I seemingly made it to the end. Then the computer restarted.Now the only options I see in BIOS when selecting my boot drives are my two hard drives (neither of them labeled as UEFI) and my USB installer. Before, when I had a working version, my boot drive was labeled with UEFI, and selecting it would boot me into macOS. That is no longer there. So either my system isn't seeing it or the installation didn't finish correctly like I presumed. Now the only bootable drive with a UEFI tag is the USB installer but unlike before, now when I select my installer to get into clover, all it does is hang at the 'Scan Entries' screen.I'm not sure what I did wrong but something isn't right anymore.
What I don't get is that it was working fine before the installation process completed but now I can't access anything. I'm wondering if I completely screwed myself over or if this is salvageable.
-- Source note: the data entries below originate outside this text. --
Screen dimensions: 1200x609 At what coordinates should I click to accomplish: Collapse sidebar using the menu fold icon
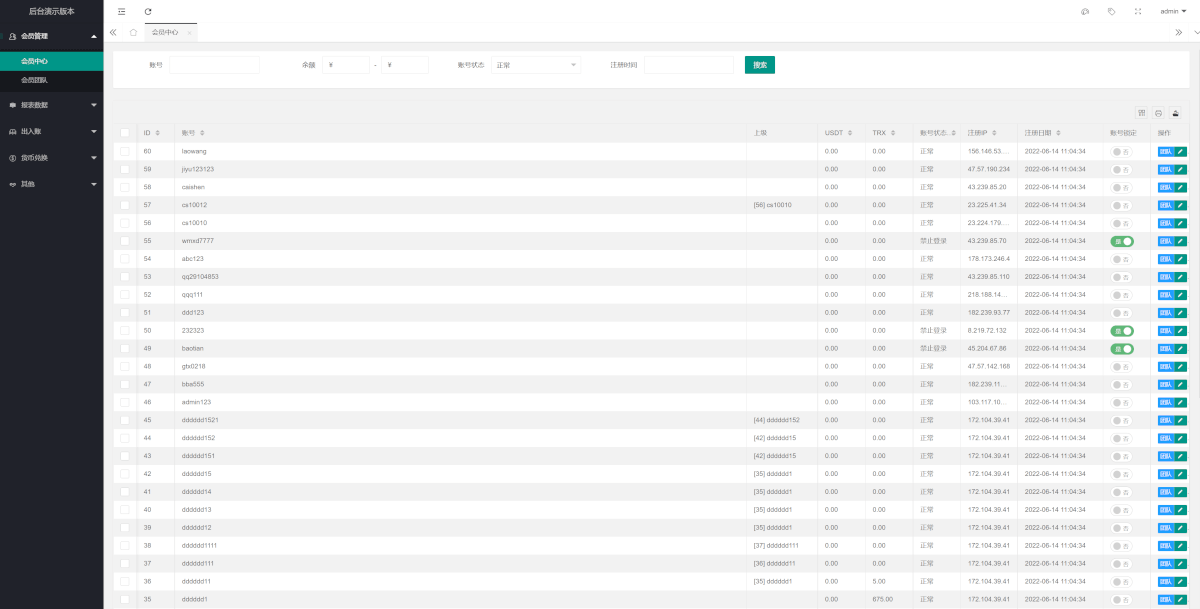point(122,12)
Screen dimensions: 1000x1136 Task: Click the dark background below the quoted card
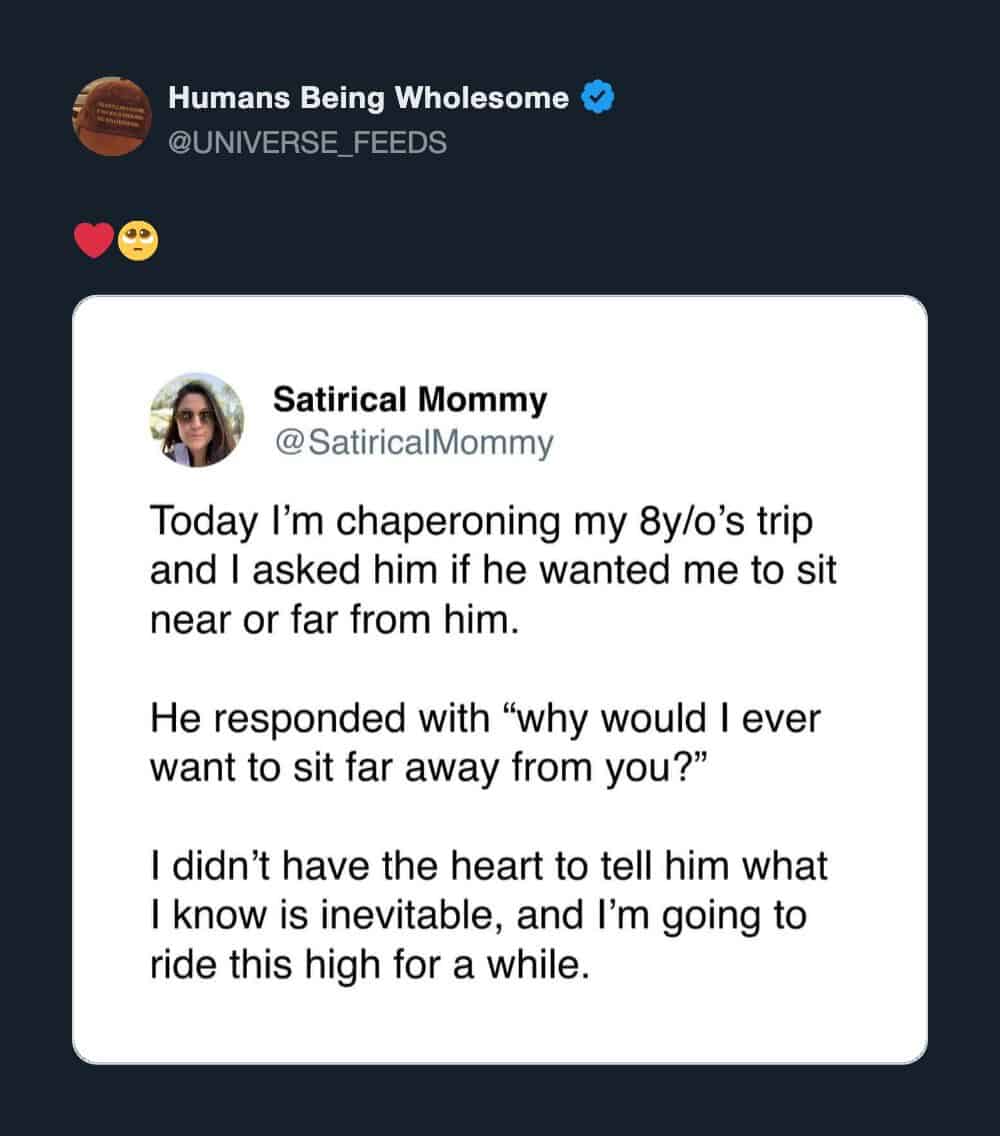(x=500, y=1101)
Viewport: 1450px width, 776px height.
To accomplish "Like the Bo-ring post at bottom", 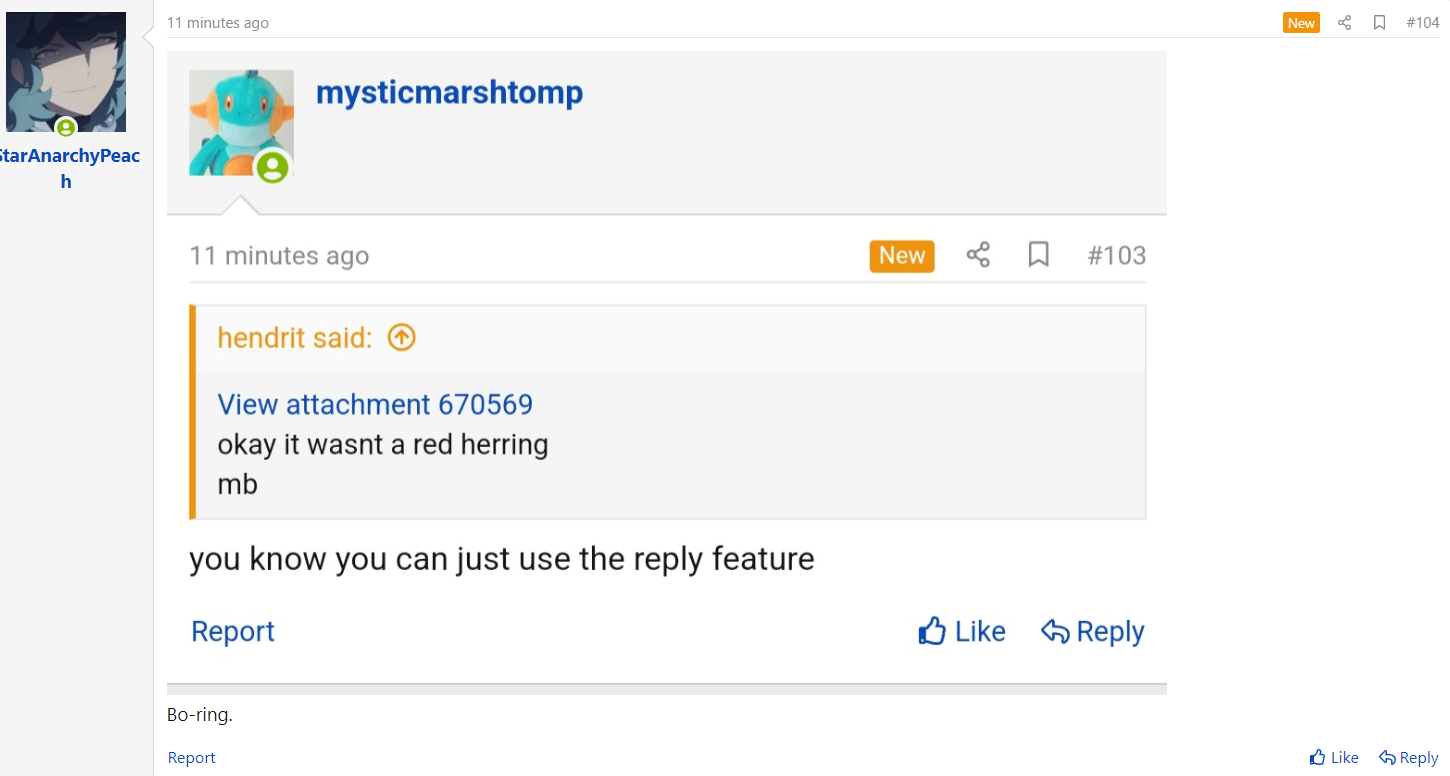I will (1334, 758).
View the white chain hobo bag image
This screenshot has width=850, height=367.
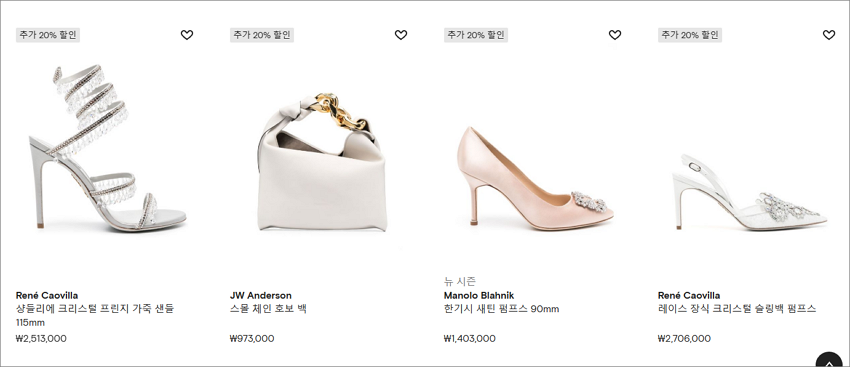tap(321, 163)
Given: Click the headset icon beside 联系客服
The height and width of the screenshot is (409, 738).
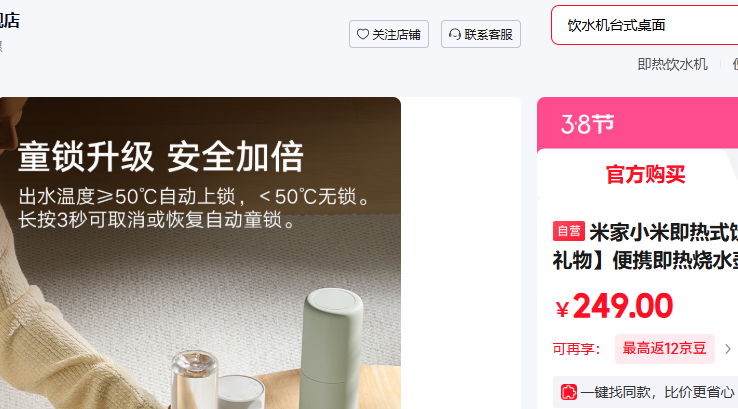Looking at the screenshot, I should click(x=455, y=34).
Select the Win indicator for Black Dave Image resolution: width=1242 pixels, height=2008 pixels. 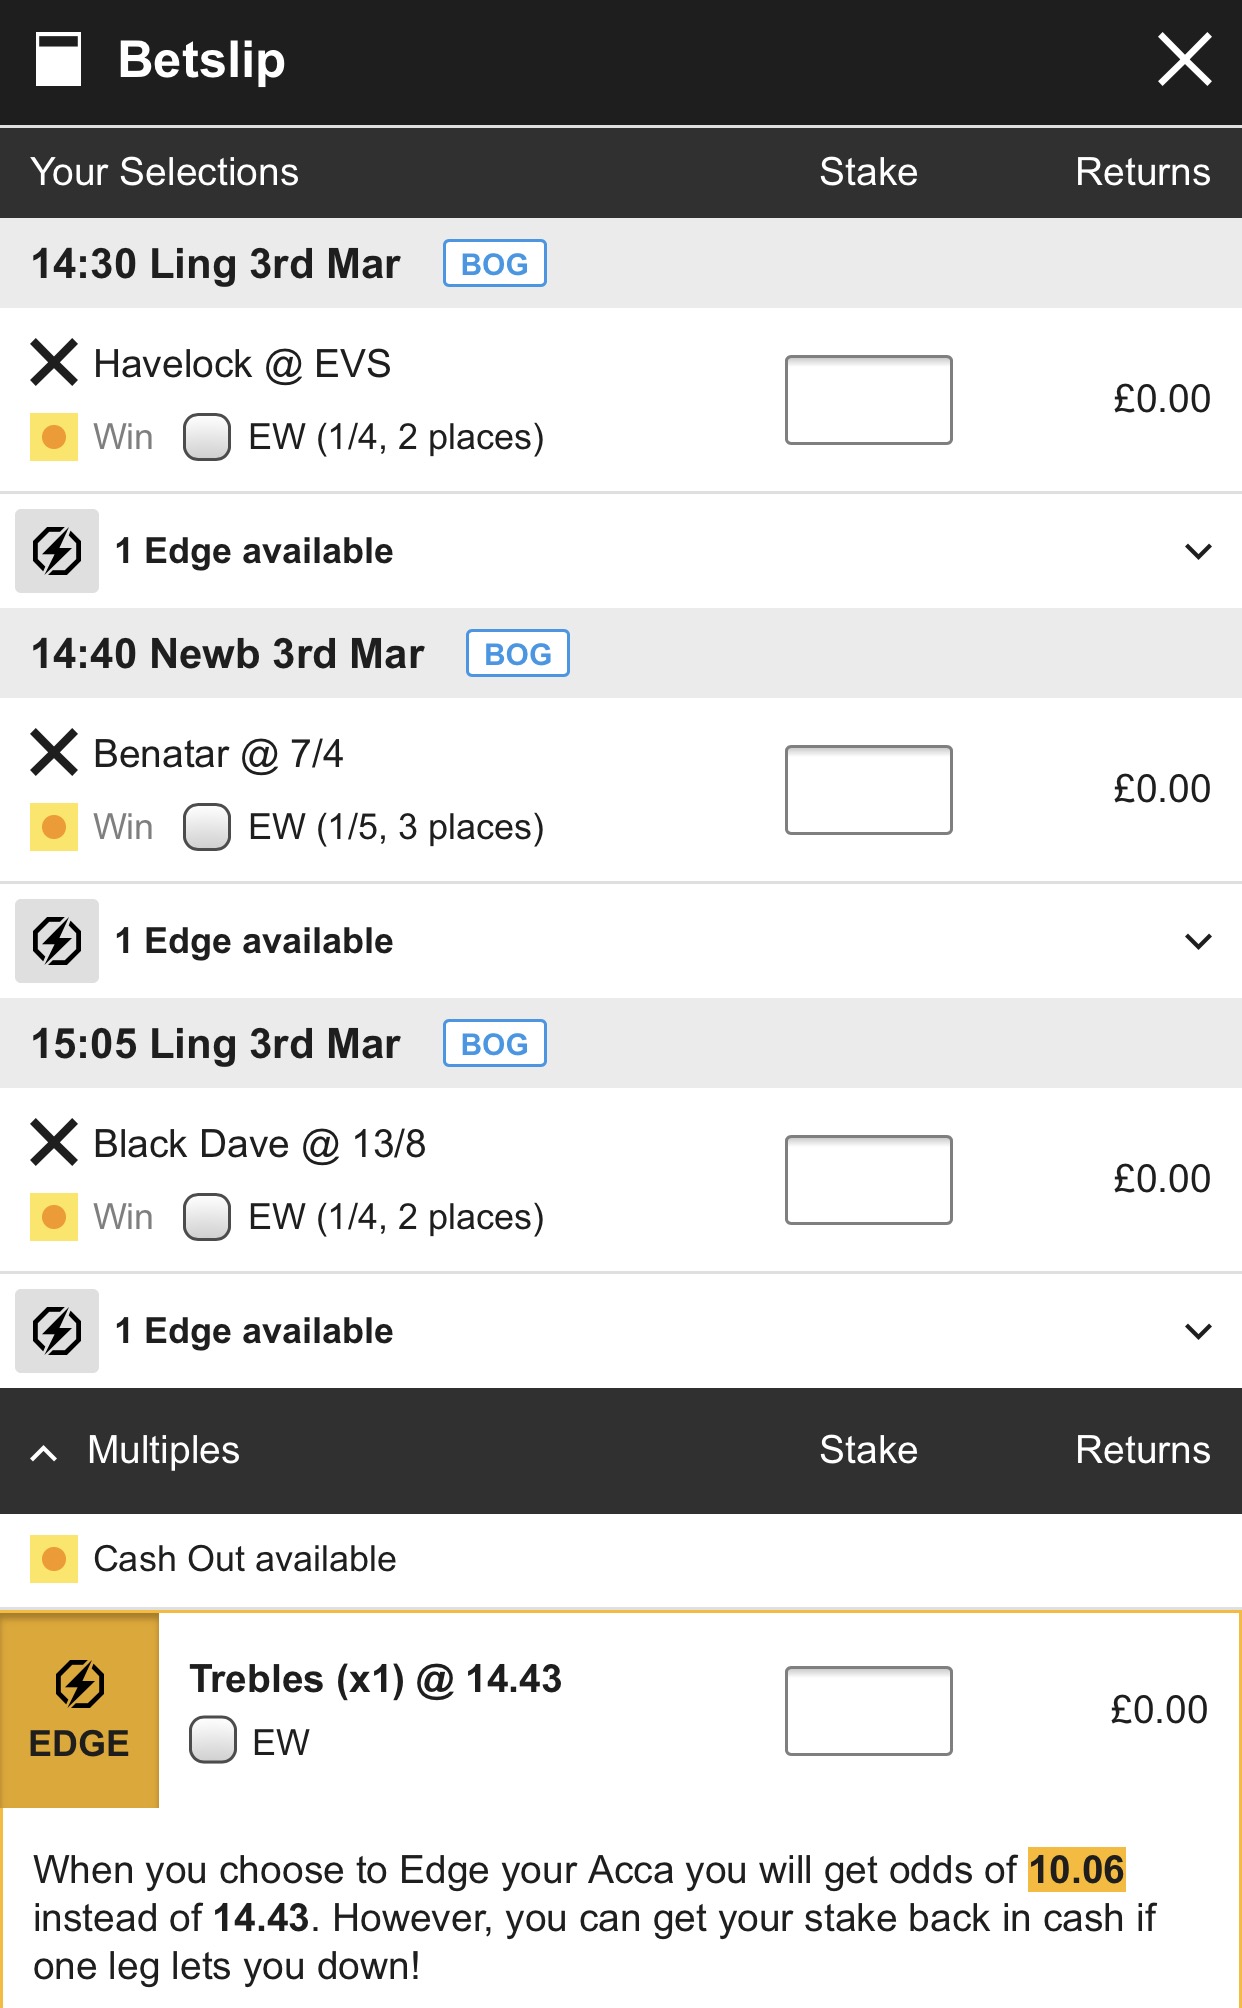[54, 1217]
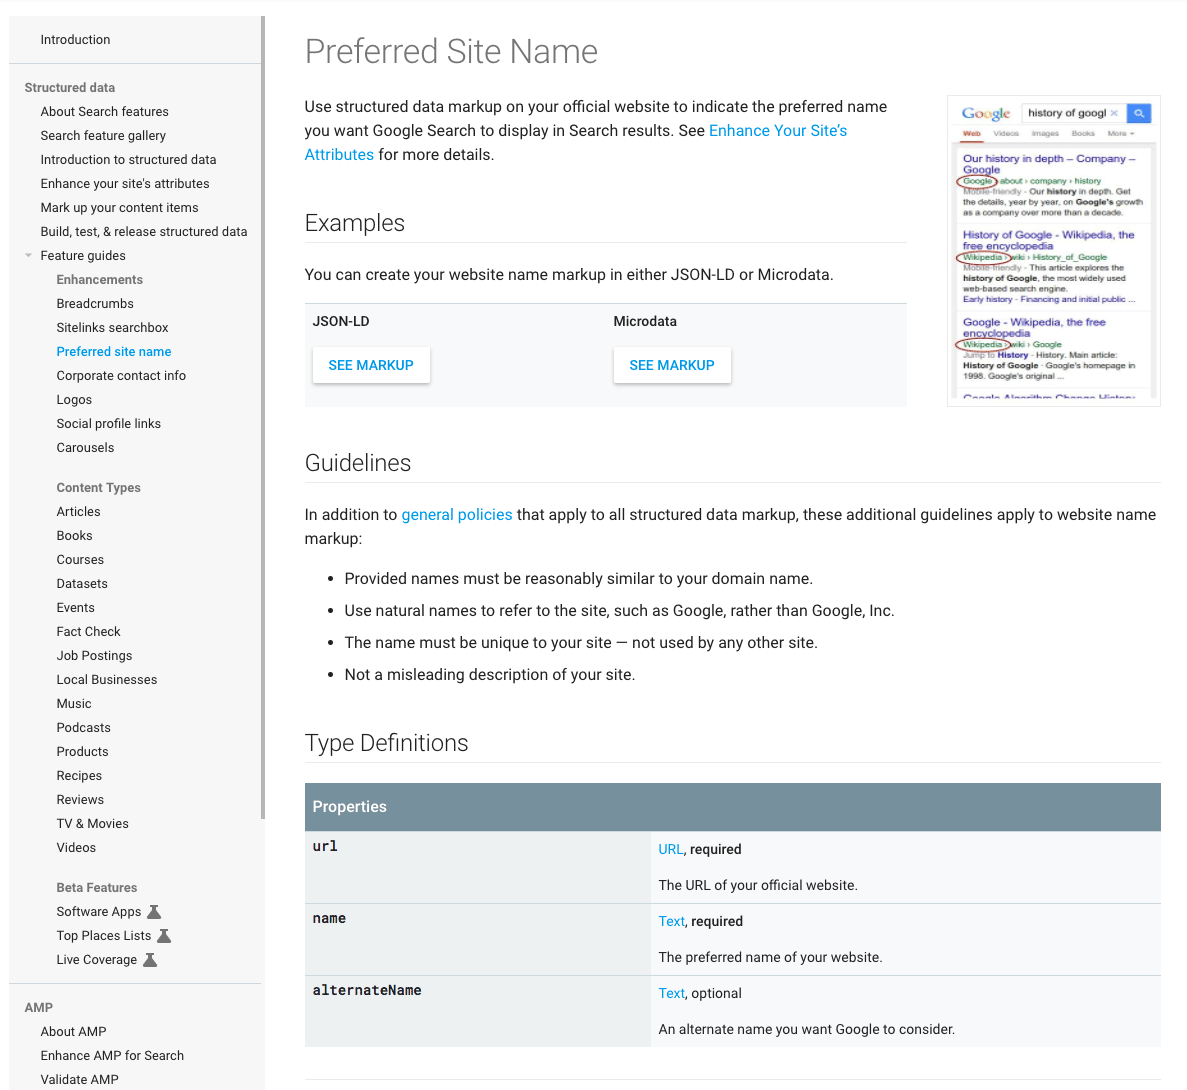Open the Enhance Your Site's Attributes link
Image resolution: width=1187 pixels, height=1090 pixels.
tap(777, 130)
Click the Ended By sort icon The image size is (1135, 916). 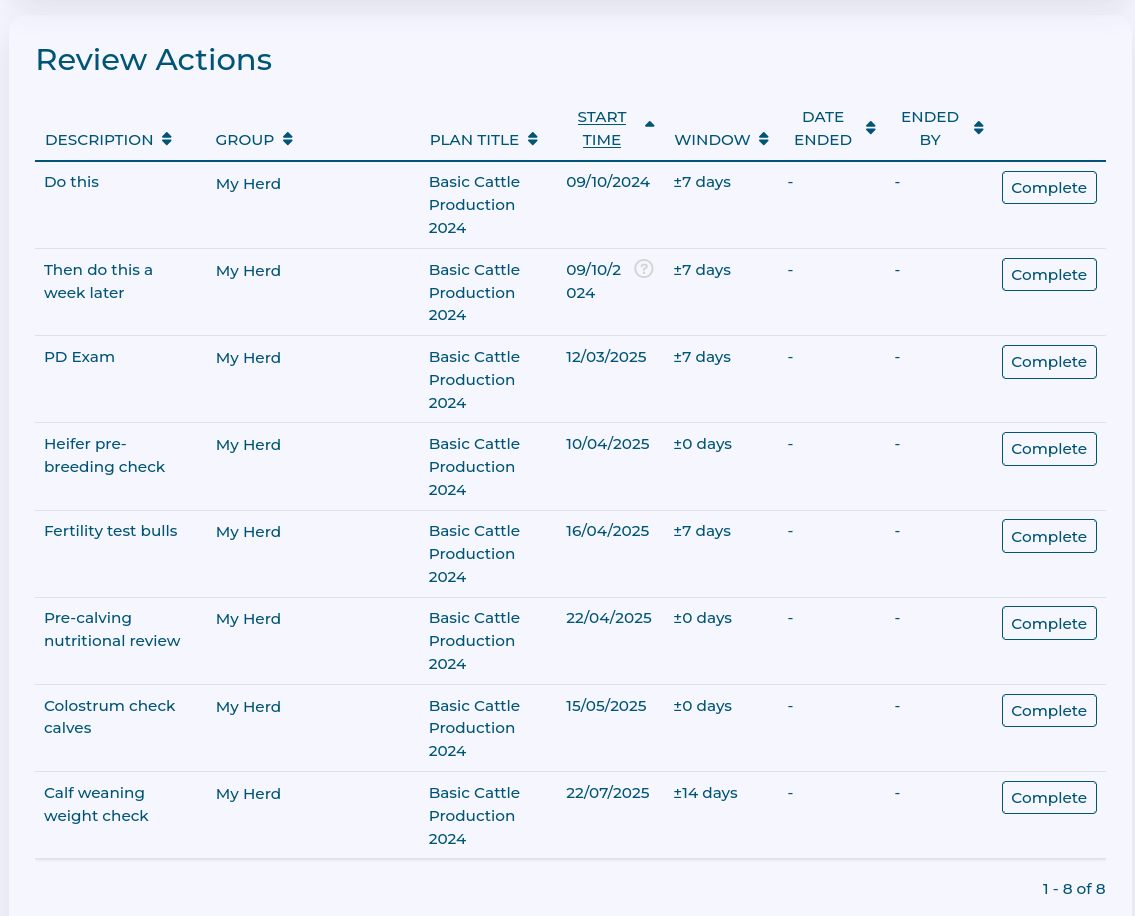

Is there just some setting that I need to change using Clover Configurator? Despite the fact that I haven't made any changes to my USB Installer/EFI folder is it possible that I need to reinstall Clover Bootloader?When I googled this and found some people suggesting that I make sure I have ApfsDriverLoader.efi or HFSPlus.efi in my drivers64UEFI/ folder, which both are. I'd assume I only need APFS since I installed Mojave?Any help you could provide would be much appreciated.
You need to manually copy a working /EFI/CLOVER/ and /EFI/BOOT/ directory to the EFI partition of either one of your fused drives. Clover installer and MultiBeast are unable to find the EFI partitions when launched from a fusion drive.See my latest post here:A UEFI motherboard shows a drive as bootable if it finds a file named BOOTX64.efi in the /EFI/BOOT/ folder of the EFI partition. I do not think it matters into which of the two EFI partitions you place the boot files, as long as the BIOS sees it.
I used the hard drive, as my older motherboard is unable to boot from NVMe directly.Tip: The easiest way to deal with multiple EFI / FAT32 partitions is to boot into Linux live.